Treders
Treders

Reputation: 9

Code not checking values in list?

This program I am trying to build needs to check if the user's input corresponds to values in a list. Here is the code I have:

def find_val(val, seq):
    for ele in seq:
        if val == ele:
            return True
    return False

def get_input(possible_vals, day_or_time_string):
    if day_or_time_string == "day":
        answer = input("What day would you like your appointment? ")
    else:
        answer = input("What time would you like your appointment? ")
    answer = answer.strip()
    valid_entry = find_val(answer, possible_vals)
    if valid_entry == True:
        count = 0
        while False:
            second_answer = input("Invalid entry.
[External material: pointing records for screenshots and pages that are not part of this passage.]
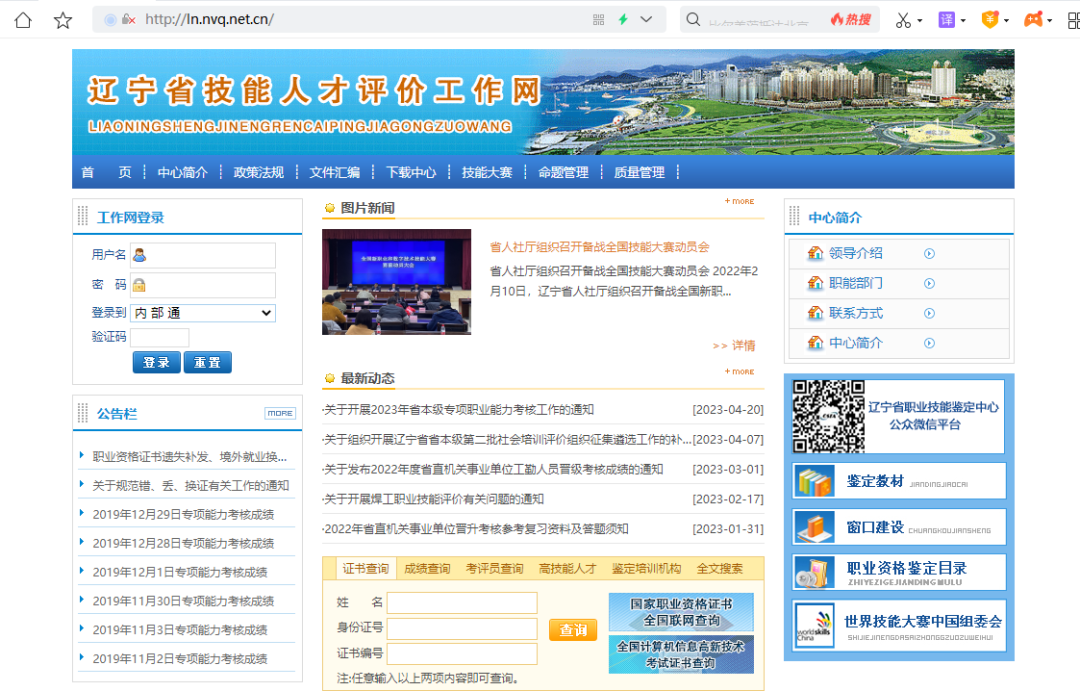Bookmark this page with the star icon
Viewport: 1080px width, 691px height.
point(62,19)
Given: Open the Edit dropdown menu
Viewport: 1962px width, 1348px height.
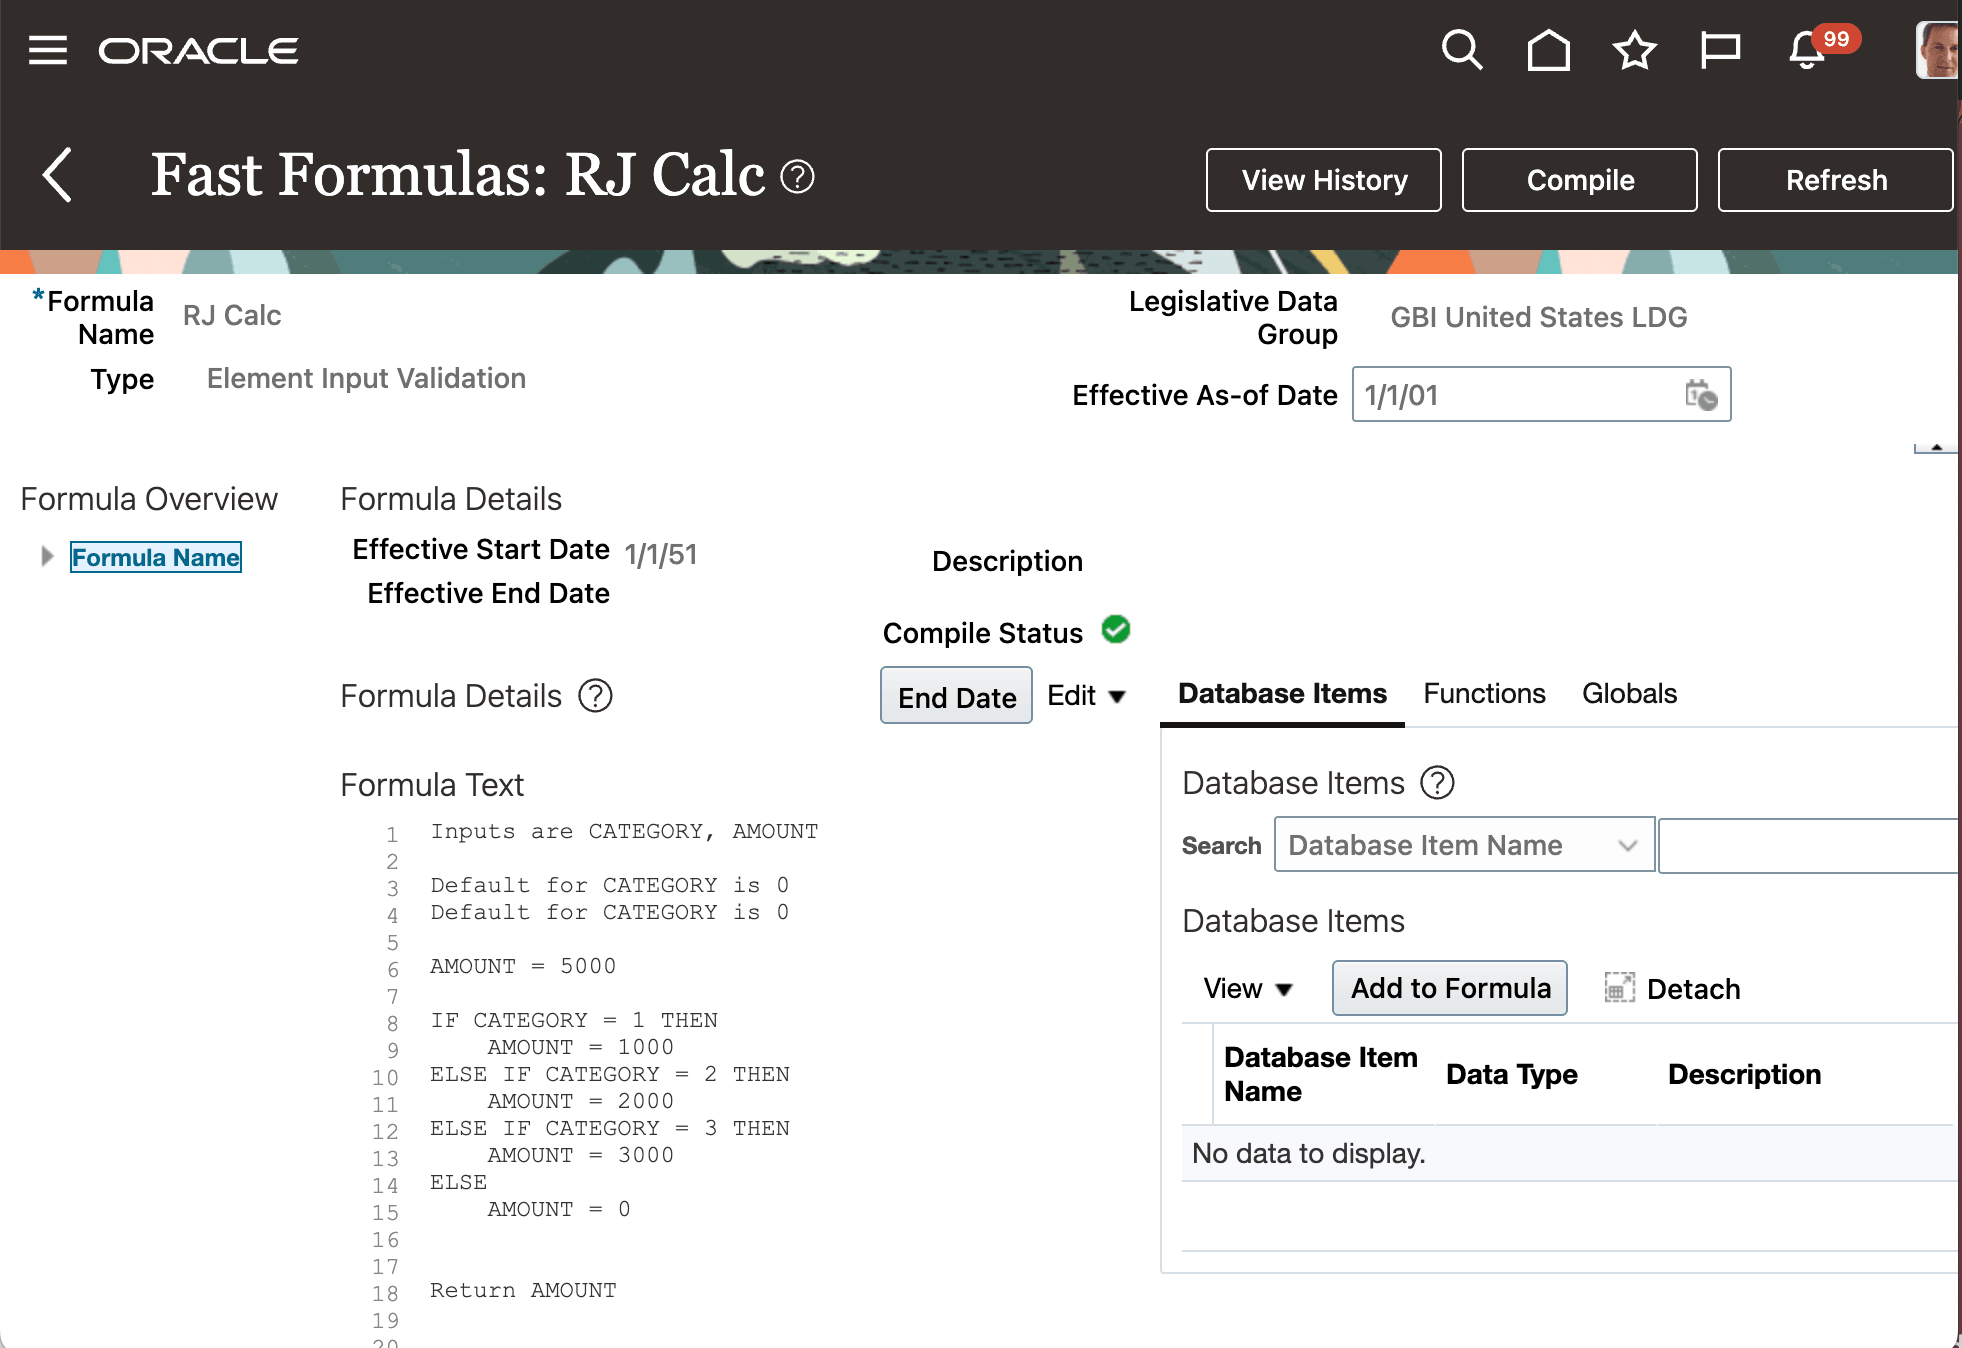Looking at the screenshot, I should [x=1086, y=696].
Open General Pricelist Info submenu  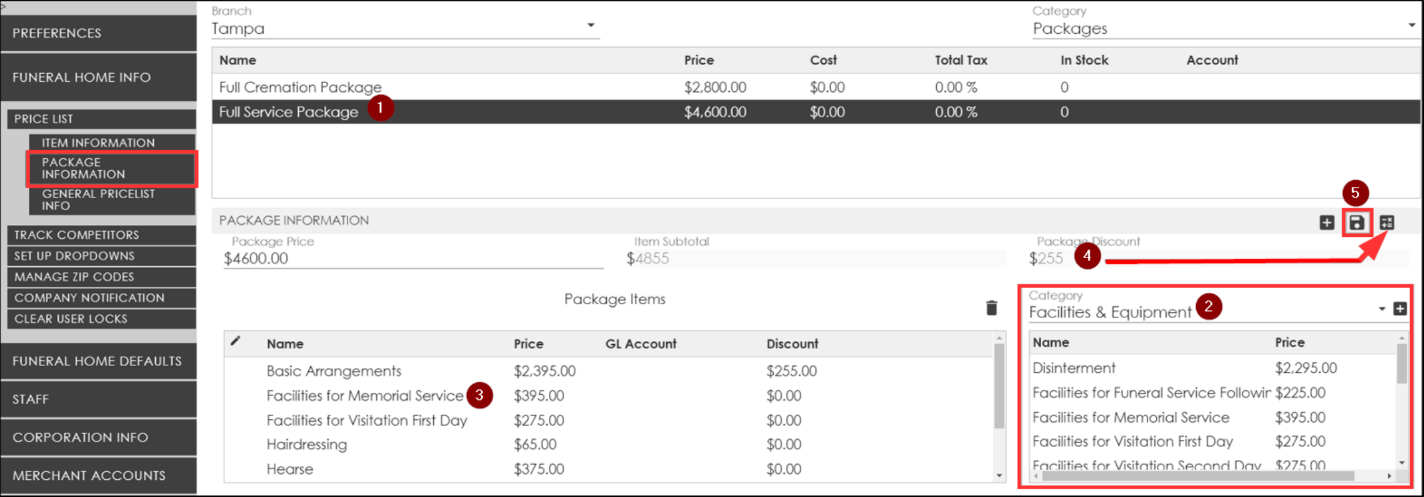(98, 200)
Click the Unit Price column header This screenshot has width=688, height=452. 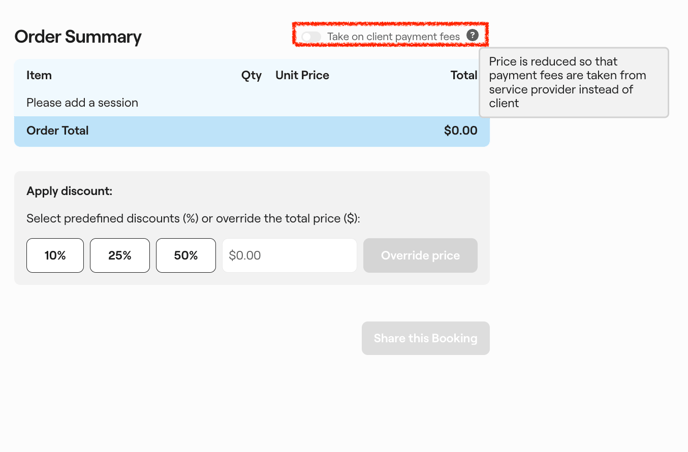(x=302, y=75)
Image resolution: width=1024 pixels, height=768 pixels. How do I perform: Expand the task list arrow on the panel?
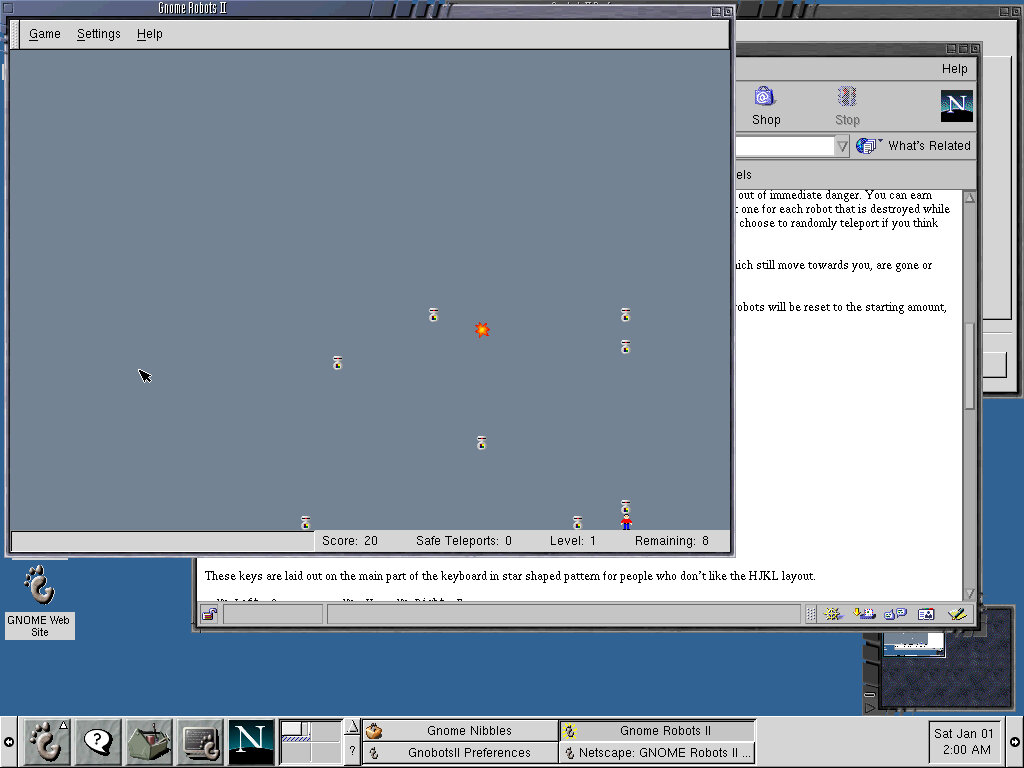pyautogui.click(x=351, y=727)
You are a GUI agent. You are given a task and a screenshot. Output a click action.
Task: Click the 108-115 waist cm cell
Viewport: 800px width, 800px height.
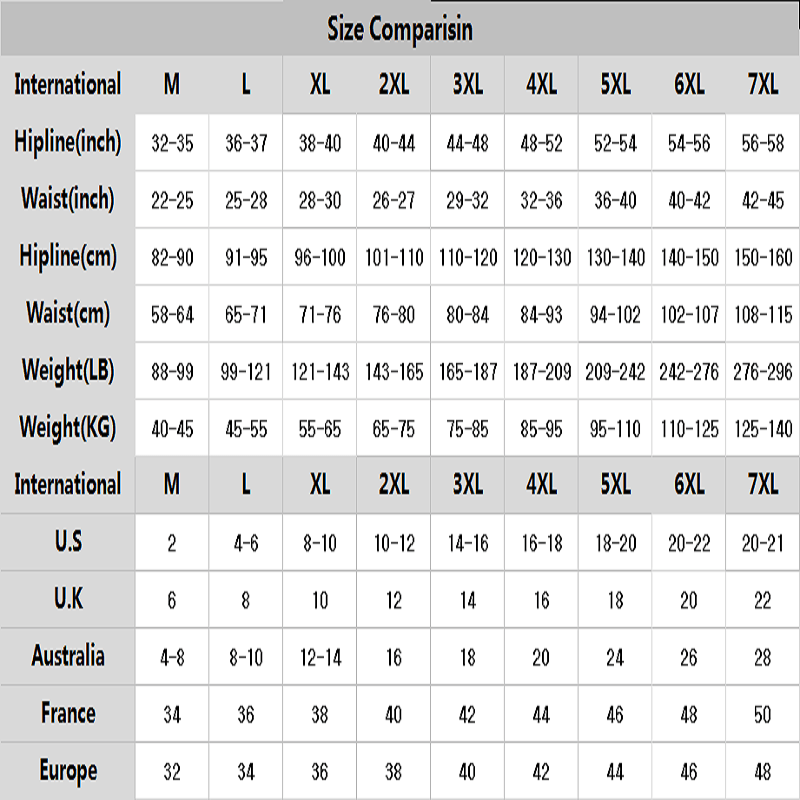(x=763, y=314)
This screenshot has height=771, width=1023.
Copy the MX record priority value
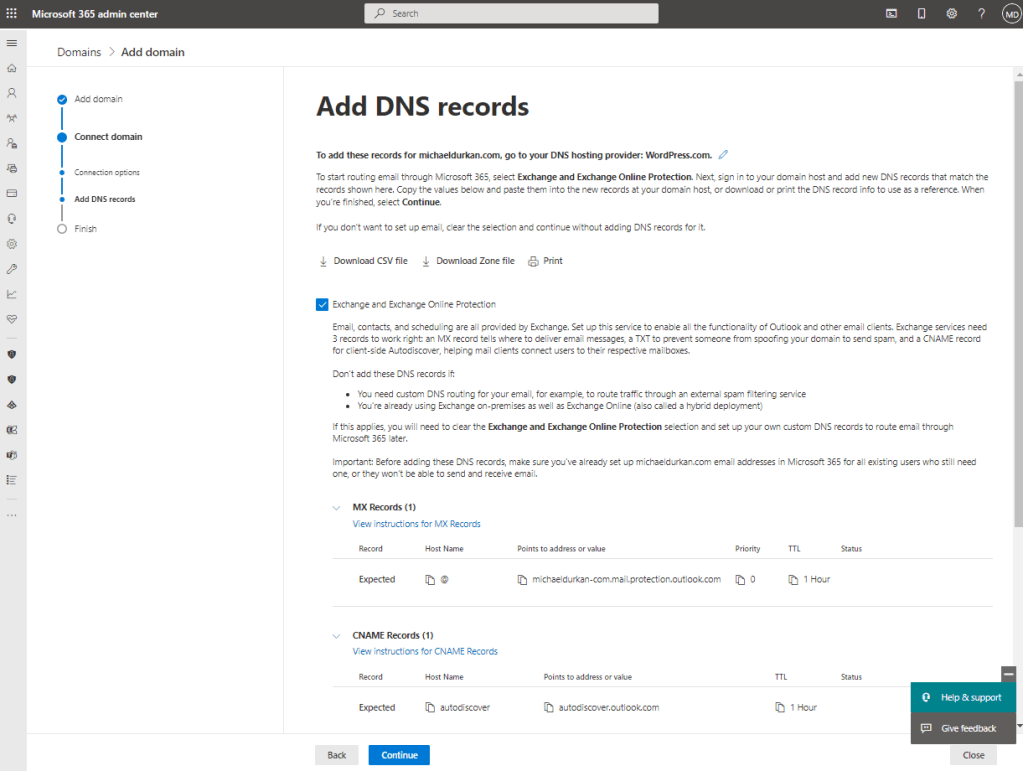[x=740, y=580]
Please enter a valid day: ")
            count = count + 1
            if count == 3:
                print("This is getting silly - still not a valid entry")
            if second_answer in possible_vals:
                return second_answer
    else:
        return answer

day_list = ["Monday", "Tuesday", "Wednesday"]
res = get_input( day_list, "day" )
print("The funtion returned", res)

This is the type of output I should be getting:

What day would you like your appointment? saturday
Invaild entry. Please enter a valid day: Monday
The funtion returned Monday

However, it seems that no matter what I input, the function returns it, and doesn't check if the input matches a string in the list:

What day would you like your appointment? akw
The function returned akw

What is wrong with my code that isn't allowing the user's input to be checked whether or not it is in the list day_list?

Upvotes: 0

Views: 44

Answers (1)

Julien
Julien

Reputation: 15071

First

valid_entry = find_val(answer, possible_vals)
if valid_entry == True:

can be simplified to

if answer in possible_vals:

(your find_val function is totally unnecessary)

Then your problem is that

while False: 
    ...

simply never executes... Did you mean while True? If so You'll need to somehow break out this (now) infinite loop using a break statement for example.

And finally as A.G. suggests, you explicitly tell your program to return answer when it's not "valid" so why do you expect otherwise?